Synthetic Data 2025
Page 4 of 14 · WEF_Synthetic_Data_2025.pdf
Synthetic data:
Core definitions1
Broadly speaking, data2 can be defined as a
collection of facts, numbers, words or observations,3
either structured or unstructured, and generated
through a variety of interactions or processes (e.g.
commercial transactions, creative or industrial
processes, human behaviour or environmental
measurements). It may be collected directly via
human interaction or indirectly from devices, systems
or networks, and is stored through technological
means. Data processing and data analysis then allow
for the transformation of raw datasets into insights
for decision-making. But not all data is created equal,
making it essential for stakeholders to understand
the origin, purpose, authenticity and reliability of the
data that feeds their decision-making and artificial
intelligence (AI) systems.
Organic data refers to data that is generated
naturally and collected directly from real sources,
through authentic and unaltered interactions,
behaviours or phenomena, such as user actions
on a website, sensor readings of an environment or
transactions within a system.4 While organic data
may be filtered, aggregated or organized for easier
analysis, its core features and statistical properties
remain faithful to real-world events.
Synthetic data refers to data that is generated
by artificial means, such as statistical algorithmic
methods or by AI. Synthetic data is created rather
than collected from real-world sources, with the aim
of addressing varied challenges of data unavailability,
scarcity, privacy or representativeness. For specific
use cases, synthetic data reproduces the key
statistical characteristics, structure or distribution
of organic data and is generated through methods
like statistical modelling, machine learning (ML)

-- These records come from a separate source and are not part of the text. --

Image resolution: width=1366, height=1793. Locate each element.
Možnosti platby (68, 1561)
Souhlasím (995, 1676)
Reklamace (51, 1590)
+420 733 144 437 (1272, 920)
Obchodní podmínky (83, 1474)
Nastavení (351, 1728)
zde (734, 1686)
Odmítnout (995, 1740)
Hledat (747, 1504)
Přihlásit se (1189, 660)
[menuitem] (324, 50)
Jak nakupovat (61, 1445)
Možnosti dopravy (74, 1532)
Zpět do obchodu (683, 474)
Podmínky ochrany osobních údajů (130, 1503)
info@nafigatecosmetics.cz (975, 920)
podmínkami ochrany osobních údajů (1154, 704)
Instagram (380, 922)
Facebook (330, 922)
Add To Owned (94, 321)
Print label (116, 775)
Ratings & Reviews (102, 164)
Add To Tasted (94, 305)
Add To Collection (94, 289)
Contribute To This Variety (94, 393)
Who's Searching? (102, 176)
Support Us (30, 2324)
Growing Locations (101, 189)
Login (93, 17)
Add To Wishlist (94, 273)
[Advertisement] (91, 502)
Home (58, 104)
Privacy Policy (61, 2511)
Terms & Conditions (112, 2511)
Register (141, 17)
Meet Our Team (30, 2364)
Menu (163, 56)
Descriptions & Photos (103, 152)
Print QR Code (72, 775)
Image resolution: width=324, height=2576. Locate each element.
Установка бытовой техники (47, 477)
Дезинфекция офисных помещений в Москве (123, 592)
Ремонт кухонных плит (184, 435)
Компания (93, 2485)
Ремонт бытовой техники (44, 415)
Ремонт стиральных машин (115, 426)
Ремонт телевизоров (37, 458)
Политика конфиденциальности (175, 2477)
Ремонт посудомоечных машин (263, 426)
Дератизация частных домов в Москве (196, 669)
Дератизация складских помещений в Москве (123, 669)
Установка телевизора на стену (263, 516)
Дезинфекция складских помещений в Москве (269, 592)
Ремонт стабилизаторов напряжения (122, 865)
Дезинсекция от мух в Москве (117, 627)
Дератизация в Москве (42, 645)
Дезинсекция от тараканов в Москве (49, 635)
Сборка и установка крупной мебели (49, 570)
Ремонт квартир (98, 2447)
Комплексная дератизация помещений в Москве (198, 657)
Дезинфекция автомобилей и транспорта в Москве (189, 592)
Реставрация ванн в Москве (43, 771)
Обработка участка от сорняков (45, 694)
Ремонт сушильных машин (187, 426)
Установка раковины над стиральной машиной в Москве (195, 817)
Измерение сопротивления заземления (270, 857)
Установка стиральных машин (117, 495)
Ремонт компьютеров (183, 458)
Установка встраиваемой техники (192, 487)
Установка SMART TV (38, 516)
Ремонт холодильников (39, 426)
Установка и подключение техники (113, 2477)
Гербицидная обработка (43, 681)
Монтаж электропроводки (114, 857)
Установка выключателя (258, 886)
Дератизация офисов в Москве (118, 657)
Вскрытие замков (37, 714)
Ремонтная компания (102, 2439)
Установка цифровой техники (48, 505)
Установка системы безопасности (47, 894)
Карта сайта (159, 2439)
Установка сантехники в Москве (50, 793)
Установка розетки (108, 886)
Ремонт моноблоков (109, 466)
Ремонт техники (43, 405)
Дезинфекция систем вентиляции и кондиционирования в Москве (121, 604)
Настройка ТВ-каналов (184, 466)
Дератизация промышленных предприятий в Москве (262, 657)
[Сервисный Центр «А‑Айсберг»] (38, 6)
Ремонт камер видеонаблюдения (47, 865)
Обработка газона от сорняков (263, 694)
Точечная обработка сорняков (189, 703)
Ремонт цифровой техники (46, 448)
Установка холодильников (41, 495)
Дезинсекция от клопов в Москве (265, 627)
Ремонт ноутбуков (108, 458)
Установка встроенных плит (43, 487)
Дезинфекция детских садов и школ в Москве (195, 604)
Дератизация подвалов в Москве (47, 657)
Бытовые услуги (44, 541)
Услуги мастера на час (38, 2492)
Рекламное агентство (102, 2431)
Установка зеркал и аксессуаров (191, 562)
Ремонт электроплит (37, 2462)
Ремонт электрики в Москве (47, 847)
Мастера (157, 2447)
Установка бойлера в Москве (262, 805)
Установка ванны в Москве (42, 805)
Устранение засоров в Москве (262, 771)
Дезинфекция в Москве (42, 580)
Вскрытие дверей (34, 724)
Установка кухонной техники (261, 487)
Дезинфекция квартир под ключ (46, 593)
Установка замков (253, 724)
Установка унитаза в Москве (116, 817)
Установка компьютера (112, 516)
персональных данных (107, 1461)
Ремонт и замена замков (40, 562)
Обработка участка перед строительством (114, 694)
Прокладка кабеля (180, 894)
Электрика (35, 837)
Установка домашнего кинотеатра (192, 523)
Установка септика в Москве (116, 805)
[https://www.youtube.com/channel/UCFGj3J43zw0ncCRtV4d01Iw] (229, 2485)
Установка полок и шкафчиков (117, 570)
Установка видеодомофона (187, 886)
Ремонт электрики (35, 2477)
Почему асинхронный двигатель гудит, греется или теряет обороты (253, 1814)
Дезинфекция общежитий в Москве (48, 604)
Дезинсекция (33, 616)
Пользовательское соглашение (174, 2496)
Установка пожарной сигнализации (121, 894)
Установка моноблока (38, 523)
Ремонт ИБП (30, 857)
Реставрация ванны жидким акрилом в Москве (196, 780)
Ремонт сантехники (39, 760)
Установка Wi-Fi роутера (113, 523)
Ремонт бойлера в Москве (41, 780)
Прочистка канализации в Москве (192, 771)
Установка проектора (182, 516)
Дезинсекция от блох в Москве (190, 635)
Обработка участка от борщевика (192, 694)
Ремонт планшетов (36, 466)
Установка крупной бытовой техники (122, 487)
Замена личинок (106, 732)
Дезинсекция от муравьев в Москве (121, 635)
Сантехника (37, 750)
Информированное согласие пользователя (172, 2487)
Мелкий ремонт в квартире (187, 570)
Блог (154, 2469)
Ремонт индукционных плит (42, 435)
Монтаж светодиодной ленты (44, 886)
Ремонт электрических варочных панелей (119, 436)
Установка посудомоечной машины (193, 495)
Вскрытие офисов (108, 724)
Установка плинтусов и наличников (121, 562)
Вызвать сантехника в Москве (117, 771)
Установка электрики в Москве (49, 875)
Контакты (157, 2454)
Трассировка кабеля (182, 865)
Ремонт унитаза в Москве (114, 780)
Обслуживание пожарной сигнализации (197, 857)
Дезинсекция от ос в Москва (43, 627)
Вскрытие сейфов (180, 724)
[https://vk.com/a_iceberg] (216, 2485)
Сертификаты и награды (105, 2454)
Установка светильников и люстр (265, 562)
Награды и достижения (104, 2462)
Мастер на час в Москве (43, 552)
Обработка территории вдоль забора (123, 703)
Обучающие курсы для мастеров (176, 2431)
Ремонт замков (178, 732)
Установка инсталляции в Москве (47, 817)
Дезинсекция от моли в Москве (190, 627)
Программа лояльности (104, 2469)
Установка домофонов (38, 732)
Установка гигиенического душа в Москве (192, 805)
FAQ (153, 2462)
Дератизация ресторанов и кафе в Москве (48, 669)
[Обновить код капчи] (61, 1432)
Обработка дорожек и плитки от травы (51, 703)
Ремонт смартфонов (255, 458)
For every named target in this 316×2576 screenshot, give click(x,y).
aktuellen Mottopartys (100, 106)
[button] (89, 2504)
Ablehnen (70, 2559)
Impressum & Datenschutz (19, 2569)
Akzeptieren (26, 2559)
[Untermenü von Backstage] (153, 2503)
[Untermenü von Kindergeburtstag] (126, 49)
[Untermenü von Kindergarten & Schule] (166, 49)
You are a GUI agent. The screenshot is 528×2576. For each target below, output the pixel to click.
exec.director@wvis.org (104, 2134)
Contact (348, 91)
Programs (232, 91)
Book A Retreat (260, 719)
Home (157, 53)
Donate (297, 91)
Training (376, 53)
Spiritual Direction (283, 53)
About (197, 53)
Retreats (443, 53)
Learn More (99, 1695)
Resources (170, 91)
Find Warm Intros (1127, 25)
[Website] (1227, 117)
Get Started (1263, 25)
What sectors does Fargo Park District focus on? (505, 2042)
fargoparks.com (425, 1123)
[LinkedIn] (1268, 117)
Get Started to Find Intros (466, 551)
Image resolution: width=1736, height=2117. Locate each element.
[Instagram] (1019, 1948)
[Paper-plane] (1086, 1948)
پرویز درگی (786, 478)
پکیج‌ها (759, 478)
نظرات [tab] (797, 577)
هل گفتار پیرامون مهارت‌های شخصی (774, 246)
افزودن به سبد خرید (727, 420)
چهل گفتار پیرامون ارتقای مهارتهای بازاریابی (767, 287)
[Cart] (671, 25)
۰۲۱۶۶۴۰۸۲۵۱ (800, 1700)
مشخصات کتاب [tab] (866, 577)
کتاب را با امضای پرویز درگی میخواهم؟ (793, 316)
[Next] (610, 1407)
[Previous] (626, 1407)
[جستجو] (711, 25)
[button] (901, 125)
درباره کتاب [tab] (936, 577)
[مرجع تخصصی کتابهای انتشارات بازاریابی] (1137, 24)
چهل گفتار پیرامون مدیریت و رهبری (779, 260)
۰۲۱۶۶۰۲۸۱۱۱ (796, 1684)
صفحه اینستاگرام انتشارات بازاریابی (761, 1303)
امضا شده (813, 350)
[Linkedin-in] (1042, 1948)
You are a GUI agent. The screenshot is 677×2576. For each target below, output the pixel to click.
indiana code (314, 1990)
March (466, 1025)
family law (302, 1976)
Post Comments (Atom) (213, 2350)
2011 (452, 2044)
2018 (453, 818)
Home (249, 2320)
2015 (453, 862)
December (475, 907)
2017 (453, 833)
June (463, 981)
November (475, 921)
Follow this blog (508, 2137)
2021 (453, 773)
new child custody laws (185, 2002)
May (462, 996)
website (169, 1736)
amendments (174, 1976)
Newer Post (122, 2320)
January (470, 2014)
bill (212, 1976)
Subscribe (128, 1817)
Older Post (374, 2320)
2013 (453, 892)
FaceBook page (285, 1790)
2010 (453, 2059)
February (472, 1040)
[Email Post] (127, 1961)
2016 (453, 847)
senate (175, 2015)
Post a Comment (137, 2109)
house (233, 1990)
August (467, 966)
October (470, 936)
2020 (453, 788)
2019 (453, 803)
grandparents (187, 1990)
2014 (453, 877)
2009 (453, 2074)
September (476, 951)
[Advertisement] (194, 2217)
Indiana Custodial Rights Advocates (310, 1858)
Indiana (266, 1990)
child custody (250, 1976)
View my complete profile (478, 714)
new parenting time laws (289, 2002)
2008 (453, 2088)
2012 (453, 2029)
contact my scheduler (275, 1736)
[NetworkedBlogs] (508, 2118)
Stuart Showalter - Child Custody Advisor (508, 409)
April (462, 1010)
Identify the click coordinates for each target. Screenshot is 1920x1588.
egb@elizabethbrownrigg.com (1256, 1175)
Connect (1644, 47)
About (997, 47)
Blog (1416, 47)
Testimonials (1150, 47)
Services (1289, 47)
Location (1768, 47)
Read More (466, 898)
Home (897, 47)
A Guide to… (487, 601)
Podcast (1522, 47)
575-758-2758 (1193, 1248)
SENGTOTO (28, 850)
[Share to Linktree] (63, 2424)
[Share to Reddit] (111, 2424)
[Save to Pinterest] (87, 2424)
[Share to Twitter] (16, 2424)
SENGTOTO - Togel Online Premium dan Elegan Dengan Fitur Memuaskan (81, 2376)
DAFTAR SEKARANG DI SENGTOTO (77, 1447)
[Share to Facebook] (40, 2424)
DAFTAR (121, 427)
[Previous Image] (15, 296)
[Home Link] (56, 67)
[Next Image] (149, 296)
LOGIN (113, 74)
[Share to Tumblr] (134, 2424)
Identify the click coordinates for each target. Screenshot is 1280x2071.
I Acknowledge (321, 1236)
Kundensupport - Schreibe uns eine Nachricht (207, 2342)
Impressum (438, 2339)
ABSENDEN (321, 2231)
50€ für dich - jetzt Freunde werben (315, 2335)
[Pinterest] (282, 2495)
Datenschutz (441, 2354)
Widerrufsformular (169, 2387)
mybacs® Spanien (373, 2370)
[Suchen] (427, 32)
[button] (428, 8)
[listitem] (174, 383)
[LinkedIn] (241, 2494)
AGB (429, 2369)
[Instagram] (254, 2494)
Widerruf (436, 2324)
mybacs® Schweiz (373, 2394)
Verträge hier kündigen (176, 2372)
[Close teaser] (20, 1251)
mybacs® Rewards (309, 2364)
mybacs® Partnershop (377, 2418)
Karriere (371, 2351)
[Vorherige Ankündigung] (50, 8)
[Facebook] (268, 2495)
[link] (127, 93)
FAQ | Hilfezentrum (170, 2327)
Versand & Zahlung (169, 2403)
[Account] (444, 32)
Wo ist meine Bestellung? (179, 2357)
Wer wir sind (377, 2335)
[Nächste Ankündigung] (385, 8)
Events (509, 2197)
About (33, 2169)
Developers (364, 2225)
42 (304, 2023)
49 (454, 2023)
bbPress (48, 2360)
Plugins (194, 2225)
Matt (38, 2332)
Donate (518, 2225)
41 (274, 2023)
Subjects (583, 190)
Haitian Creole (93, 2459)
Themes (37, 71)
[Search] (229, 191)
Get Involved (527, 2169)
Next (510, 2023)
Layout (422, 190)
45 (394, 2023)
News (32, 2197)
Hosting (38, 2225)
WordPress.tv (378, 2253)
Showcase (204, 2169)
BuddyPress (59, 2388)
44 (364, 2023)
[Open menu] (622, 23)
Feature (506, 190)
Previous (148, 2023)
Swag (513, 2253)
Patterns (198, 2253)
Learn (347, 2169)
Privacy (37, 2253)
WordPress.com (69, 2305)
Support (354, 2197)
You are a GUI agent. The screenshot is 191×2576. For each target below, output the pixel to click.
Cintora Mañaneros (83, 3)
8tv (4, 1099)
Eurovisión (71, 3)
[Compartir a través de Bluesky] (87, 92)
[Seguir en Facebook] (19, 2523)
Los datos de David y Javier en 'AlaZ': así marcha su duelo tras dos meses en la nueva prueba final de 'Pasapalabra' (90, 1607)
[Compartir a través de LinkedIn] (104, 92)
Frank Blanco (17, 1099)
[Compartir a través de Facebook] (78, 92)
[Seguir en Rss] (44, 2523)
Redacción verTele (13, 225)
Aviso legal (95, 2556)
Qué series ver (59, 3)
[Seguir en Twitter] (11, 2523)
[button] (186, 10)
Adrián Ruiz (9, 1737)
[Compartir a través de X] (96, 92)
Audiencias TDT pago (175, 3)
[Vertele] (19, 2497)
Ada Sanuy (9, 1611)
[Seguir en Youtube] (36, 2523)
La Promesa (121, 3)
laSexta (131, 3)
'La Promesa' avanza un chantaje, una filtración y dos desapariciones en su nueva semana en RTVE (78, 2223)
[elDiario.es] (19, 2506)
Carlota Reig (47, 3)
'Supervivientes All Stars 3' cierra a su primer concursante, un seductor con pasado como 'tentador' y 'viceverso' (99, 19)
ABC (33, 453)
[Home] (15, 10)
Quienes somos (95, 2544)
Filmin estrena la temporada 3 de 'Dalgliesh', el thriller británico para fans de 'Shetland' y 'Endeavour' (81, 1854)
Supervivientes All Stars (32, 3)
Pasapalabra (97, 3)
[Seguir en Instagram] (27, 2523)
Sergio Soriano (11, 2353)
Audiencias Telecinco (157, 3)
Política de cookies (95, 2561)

algorithms, simulations or hybrid approaches.5 While
initially developed to enhance privacy,6 it has many
other uses as a substitute or complement when real-
world data is unavailable, impractical or suboptimal.7 Like data in general, synthetic data can take many
forms, each defined by its underlying generation
method and the challenge it seeks to solve:
–AI-generated data is a type of synthetic
data produced by AI models, including ML
methods and generative models (e.g. generative
adversarial networks or GANs; large language
models or LLMs).8 It is often created to replicate
real-world data for specific tasks, such as
image generation, text synthesis or content
creation, but can also be produced purely for
the enjoyment of a user. It can support data
augmentation, model training and the creation
of datasets for AI systems.9 AI-generated data
is distinct because it comes from AI models,
which allow for more creativity and reasoning
in their outputs, but introduces unique risks like
lack of transparency or hallucinations.
–Simulated data is a type of synthetic data
that is generated through traditional modelling,
simulation techniques and AI methods. It aims
to accurately represent the characteristics
and behaviour of real-world phenomena (e.g.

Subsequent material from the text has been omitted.